=== Task inputs ===

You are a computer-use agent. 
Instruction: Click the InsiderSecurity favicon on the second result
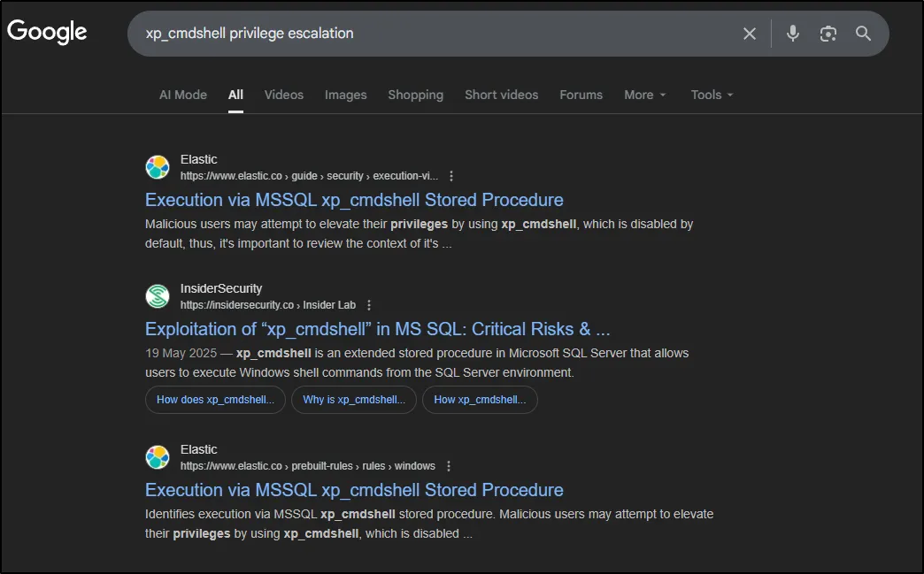coord(158,296)
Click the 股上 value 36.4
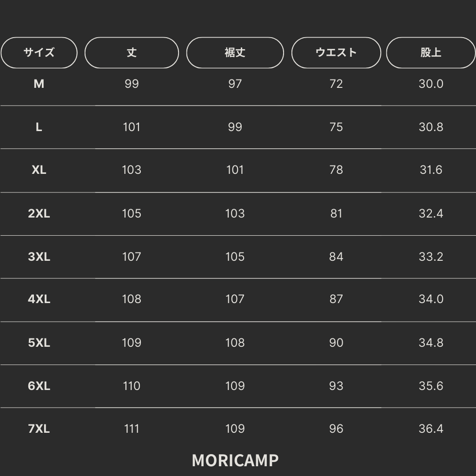 coord(431,429)
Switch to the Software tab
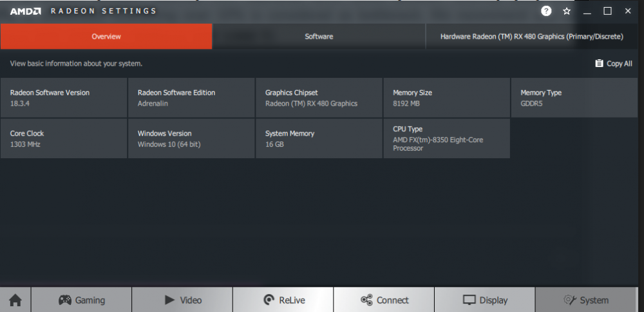Viewport: 644px width, 312px height. (319, 37)
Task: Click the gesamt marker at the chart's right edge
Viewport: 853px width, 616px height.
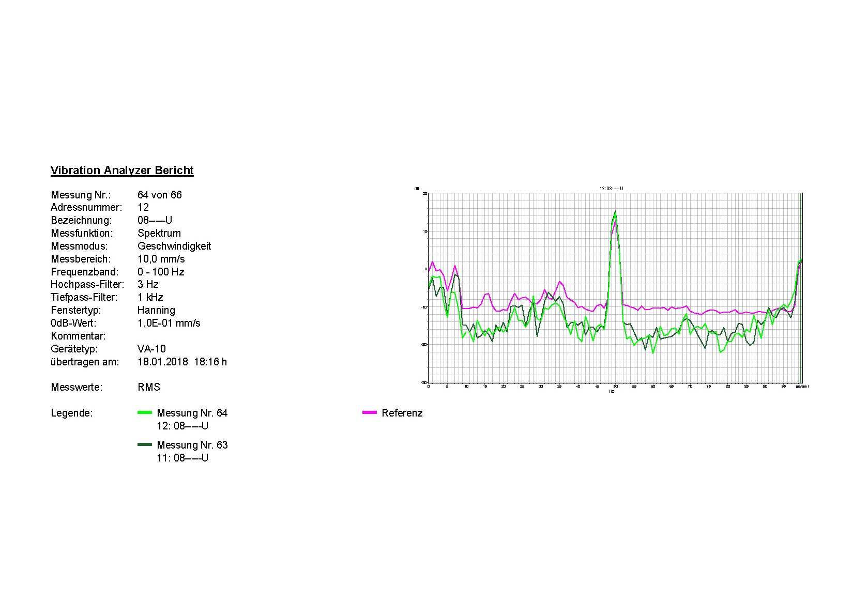Action: (x=802, y=386)
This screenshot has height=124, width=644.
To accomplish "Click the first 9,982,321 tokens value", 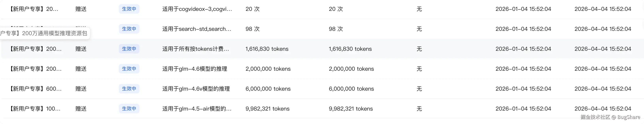I will 267,109.
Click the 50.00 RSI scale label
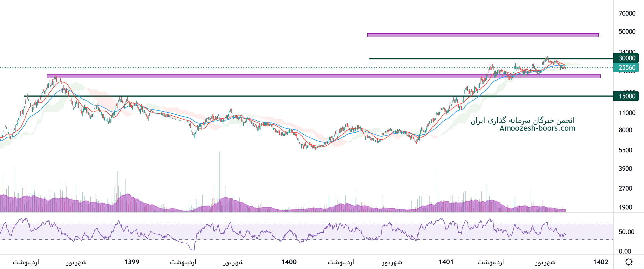This screenshot has height=269, width=644. coord(626,232)
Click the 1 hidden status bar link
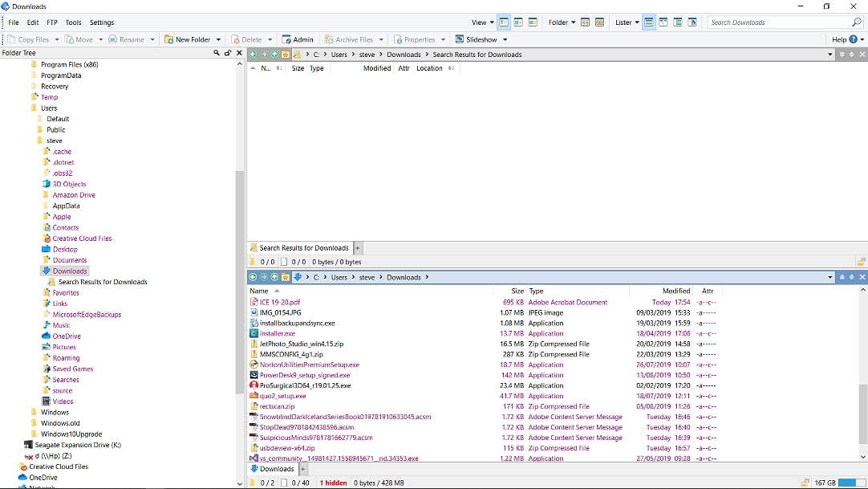The image size is (868, 489). [x=334, y=483]
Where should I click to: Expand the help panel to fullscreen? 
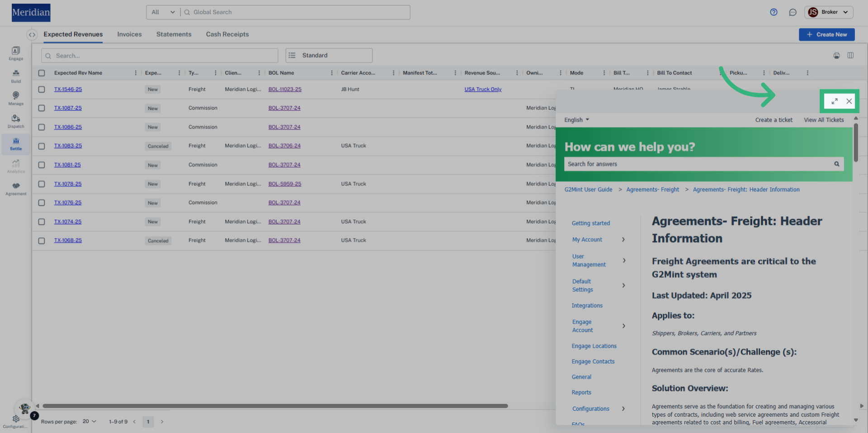[835, 101]
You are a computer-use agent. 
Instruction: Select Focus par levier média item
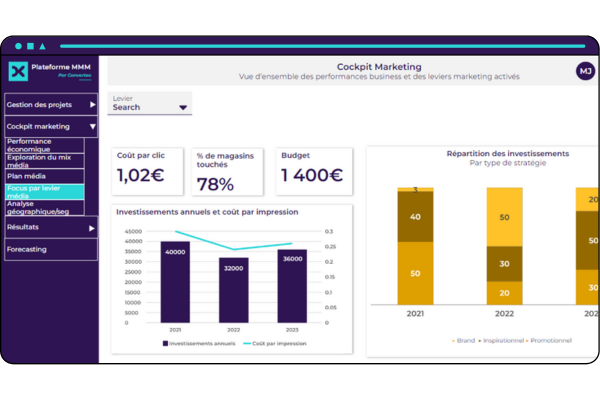click(x=43, y=190)
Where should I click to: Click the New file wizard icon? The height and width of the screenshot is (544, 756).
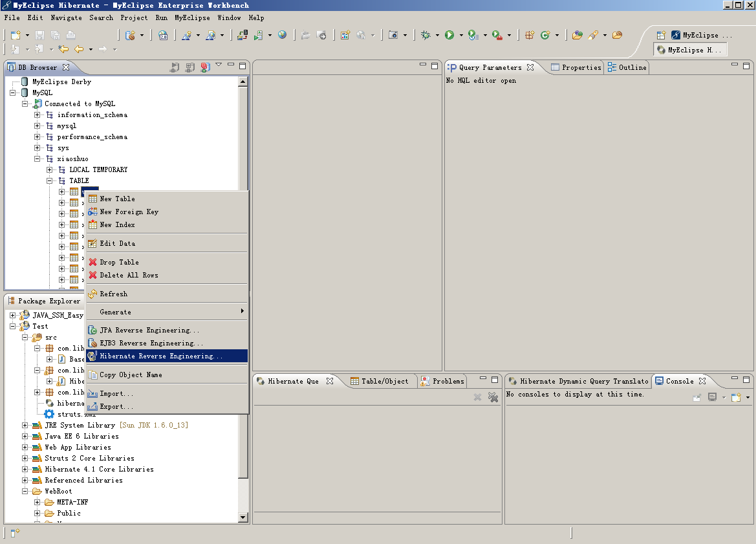[16, 35]

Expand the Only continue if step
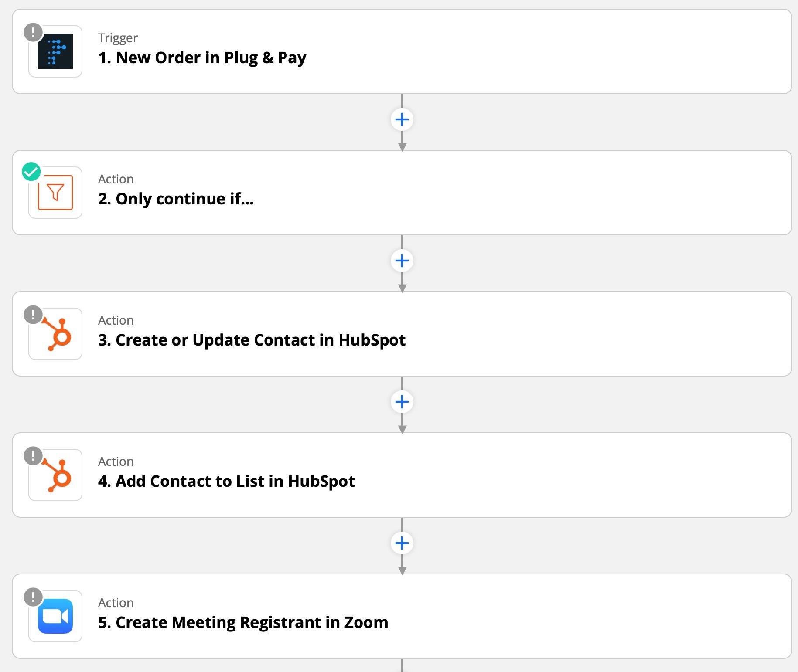coord(176,199)
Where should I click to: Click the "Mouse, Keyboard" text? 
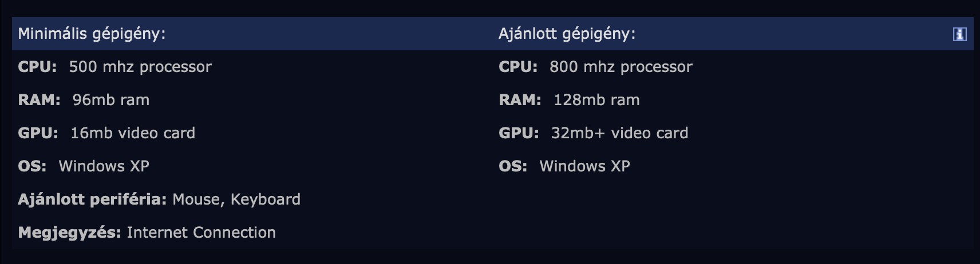(236, 199)
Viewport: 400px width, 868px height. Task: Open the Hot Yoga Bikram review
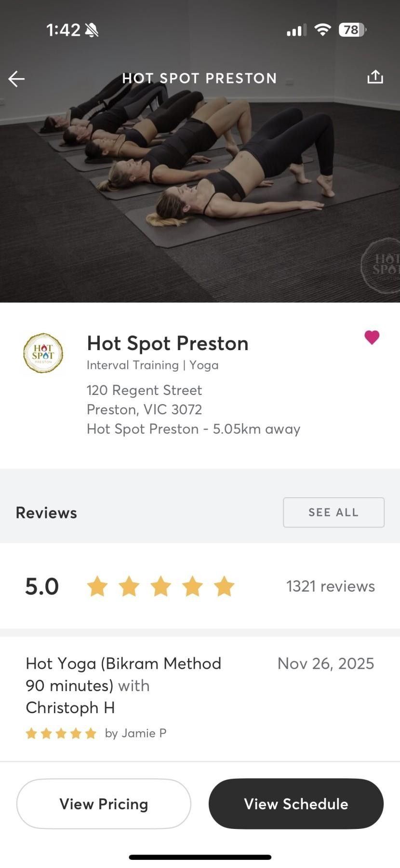tap(123, 685)
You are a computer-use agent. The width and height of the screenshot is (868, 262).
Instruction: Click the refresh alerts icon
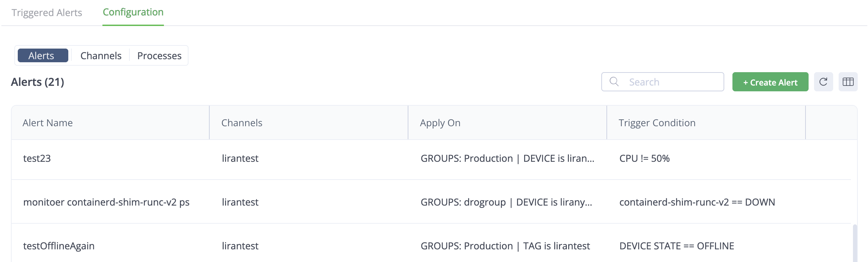(823, 82)
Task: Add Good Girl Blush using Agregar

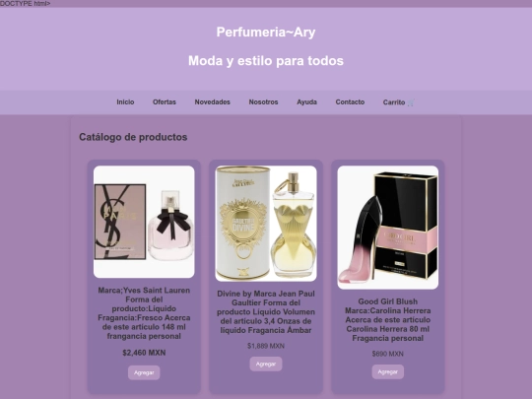Action: pyautogui.click(x=388, y=371)
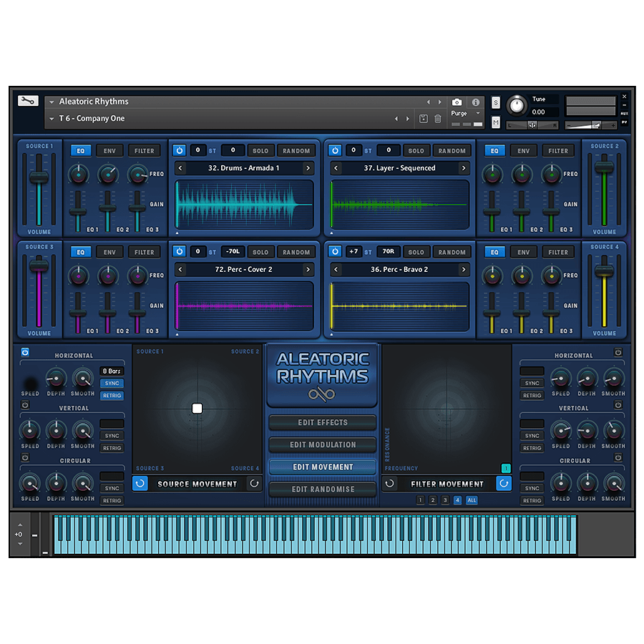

===

» **Task**
Having located the line with "Click the 1 hidden status bar link", transcribe exactly and only the lines from it to the final line of the material, skipping the pictures.

» **Solved exercise**
Click the 1 hidden status bar link
The image size is (868, 489). [x=334, y=483]
Where should I click to: Expand the help panel to fullscreen? 
[835, 101]
You are a computer-use agent. 
Instruction: Select Focus par levier média item
click(x=43, y=190)
Where should I click to: Click the New file wizard icon? The height and width of the screenshot is (544, 756).
[16, 35]

Expand the Only continue if step
coord(176,199)
Where should I click to: Click the "Mouse, Keyboard" text? 
(236, 199)
Viewport: 400px width, 868px height. Task: Open the Hot Yoga Bikram review
tap(123, 685)
You are a computer-use agent. The width and height of the screenshot is (868, 262).
Instruction: Click the refresh alerts icon
(823, 82)
Task: Add Good Girl Blush using Agregar

Action: pyautogui.click(x=388, y=371)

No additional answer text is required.